__ACTIVITY__. Carry on the text about Sam McPherson and Lean transformation, picking up right after its last sentence.

__DOCUMENT SECTION__.
■ ■ ■

Sam McPherson is an internationally recognized Lean Enterprise transformation leader with more than 28 years of experience developing senior leadership teams and designing Lean Enterprise management systems. He was introduced to TPS and the work of Shigeo Shingo in the mid-1980s while serving as a project leader. Following the attacks of September 11, 2001, Sam was recalled to active military service to serve as Director of Special Operations Plans for the United States Army Special Forces during Operation Enduring Freedom in Afghanistan. He has led industry award-winning Lean transformations including work as plant manager at Crown Cork & Seal. He co-founded the Lean Leadership Academy with Art Smalley and Russ Scaffede.

Frequently Asked Questions

Why do 95% of Lean transformations fail to sustain?

Because the transformation is treated as a tool deployment rather than a management system change, because it's led by people without the authority to make it permeate the organization, or because it depends on a charismatic leader whose departure ends the program. Research by Sam McPherson and Art Smalley, drawing on Shingo Institute data, suggests roughly 95 percent of organizations beginning a Lean transformation return to something close to their original state within five to seven years. The 5 percent that succeed have built infrastructure that outlives any individual leader.

■ ■ ■

__DATA SHOWN__.
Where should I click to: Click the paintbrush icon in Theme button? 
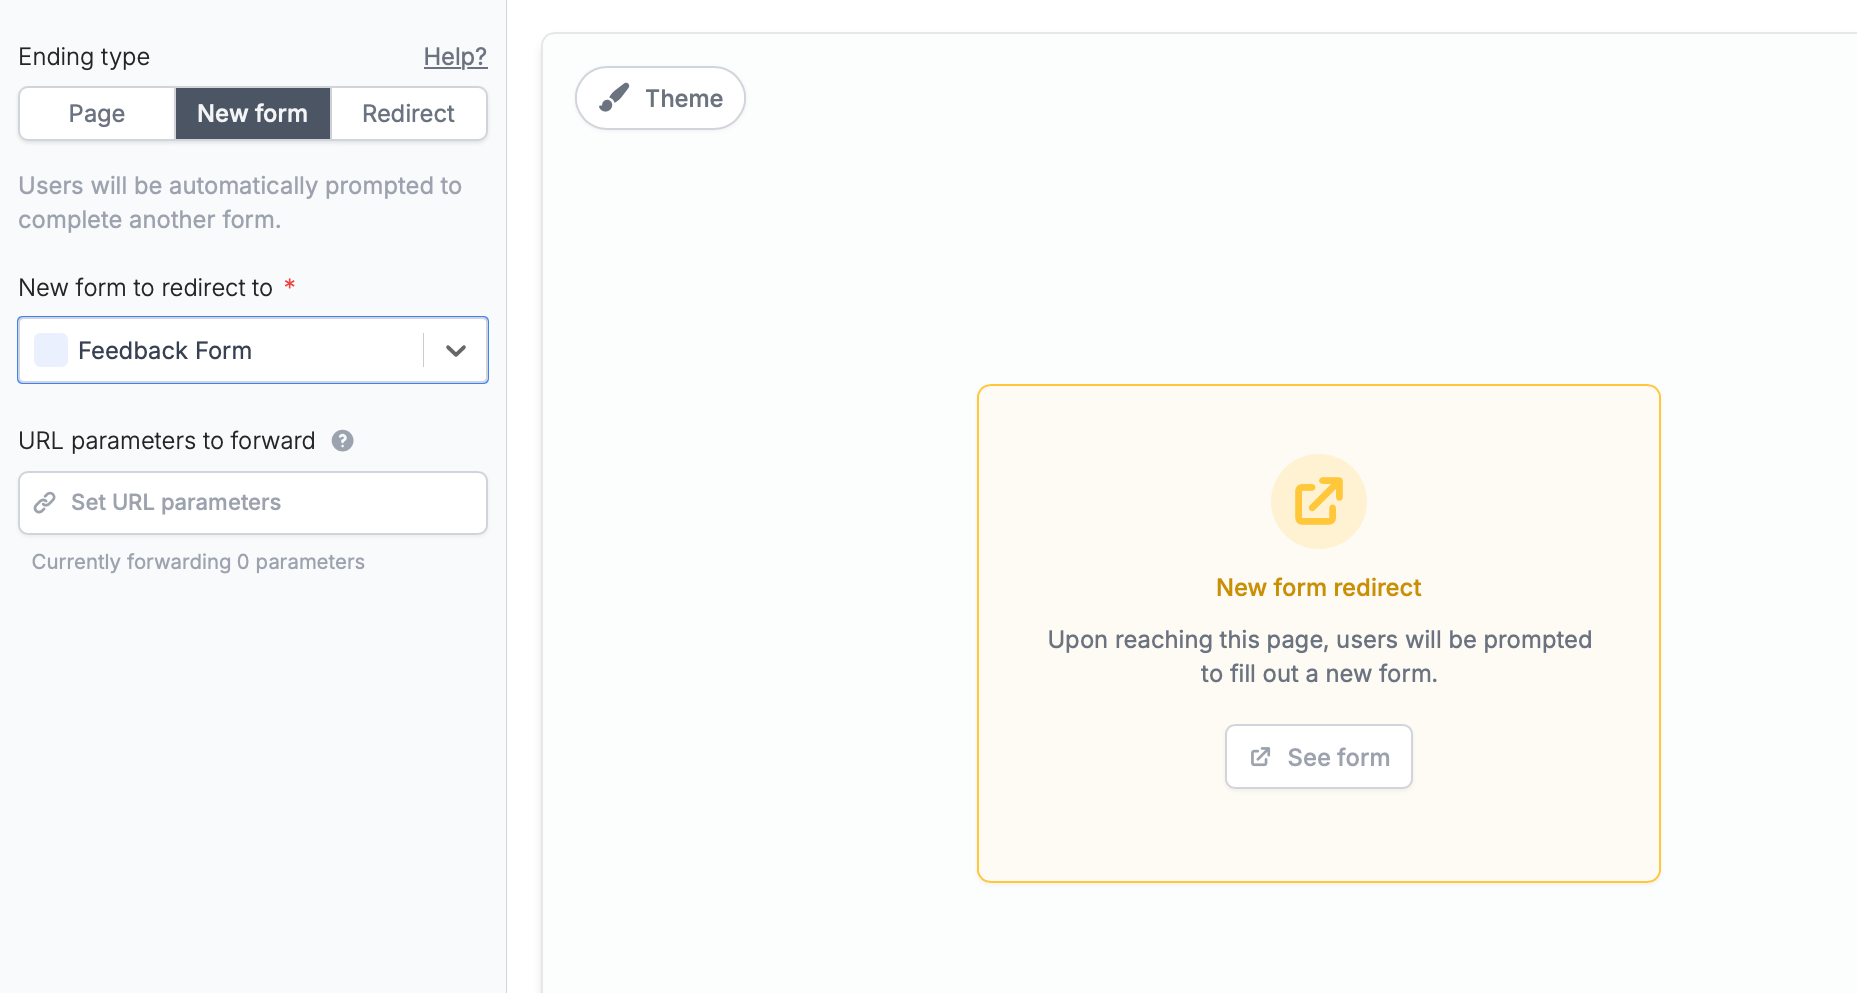pos(614,98)
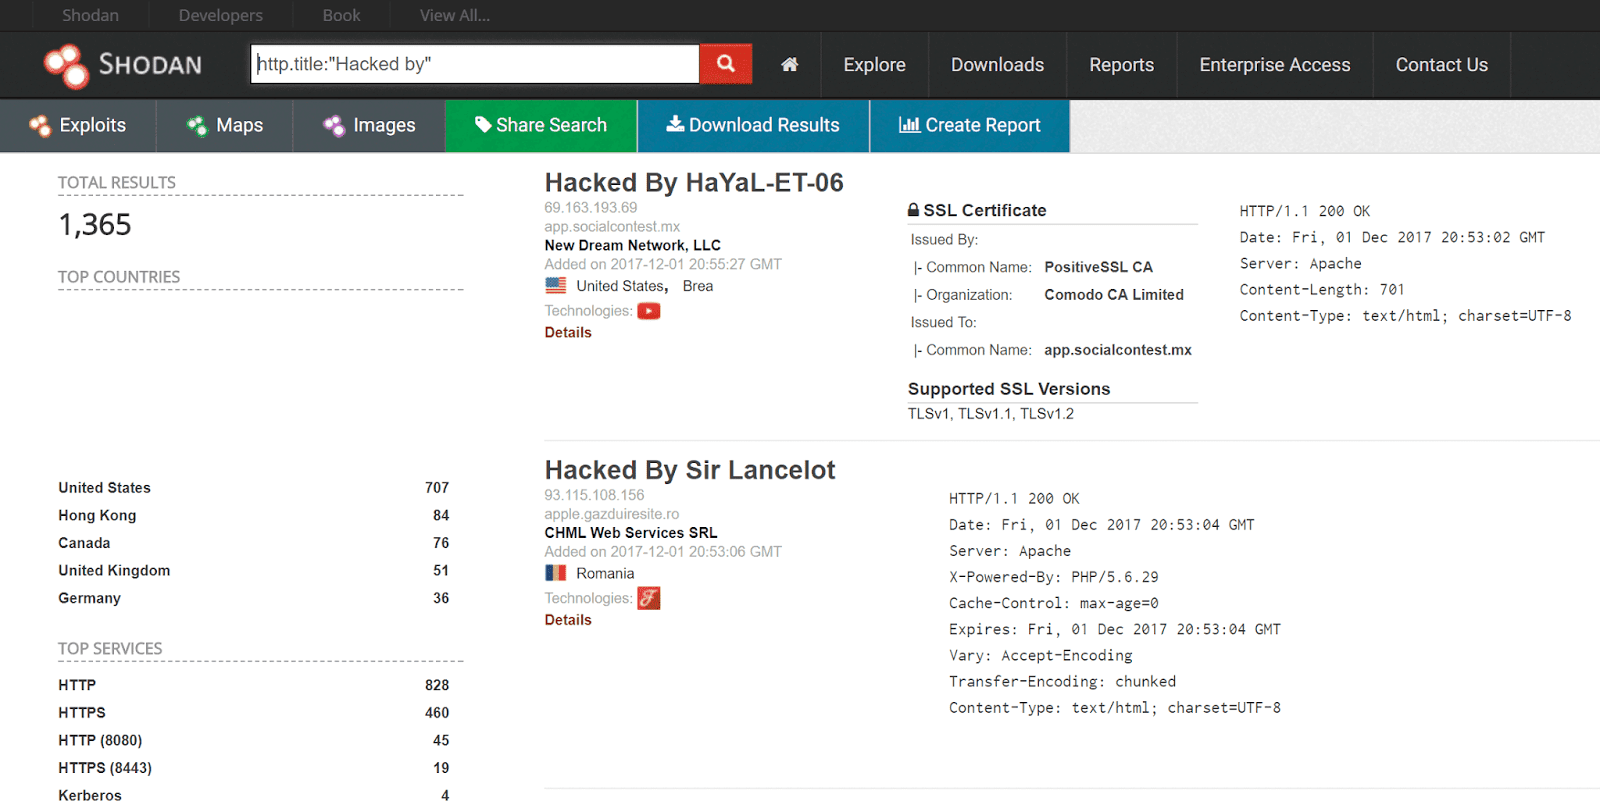Open View All dropdown in top bar

(x=454, y=15)
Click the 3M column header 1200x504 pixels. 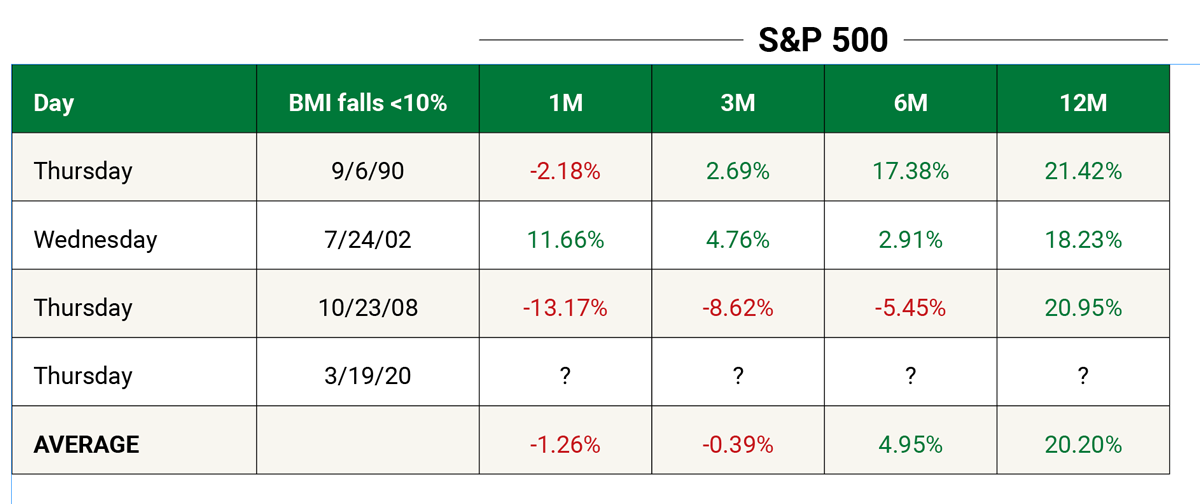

■ ■ ■

__RESPONSE FOR THIS EXERCISE__.
What's the difference between Path A, Path B, and Path C?

Path A is Lean led by middle managers or Lean specialists -- builds sophisticated tools in pockets of the organization but lacks the authority to permeate the enterprise. Path B is the charismatic leader path -- works while the leader is there, collapses when they leave. Path C is the 5 percent -- Lean as institutionalized system, built as a process not a personality, capable of surviving leadership transitions. The diagnostic question for any program: which path are we on?

Why does Lean have to permeate every function of the organization?

Because functional areas not operating in the Lean model keep producing outputs (decisions, schedules, financial reports, IT system requirements) that the Lean areas cannot absorb. The friction eventually breaks the system. Bain and Accenture research found that the strongest predictor of sustained transformation across any business model was how far the management methodology reached into non-core functional roles. Lean only in manufacturing, while finance and IT and HR operate the old way, cannot sustain.

What are the four most common reasons transformations fail?

Underestimating the existing leadership mindset. Treating Lean as a collection of tools rather than a management system. Underestimating the strength of existing management systems and IT infrastructure (especially ERP platforms that shape leader behavior). And underestimating the existing organizational culture, which is the accumulated result of years or decades of patterns. Each is structural. Each is stronger than transformation planners typically expect.

Why does Toyota's 1-to-5 team structure matter?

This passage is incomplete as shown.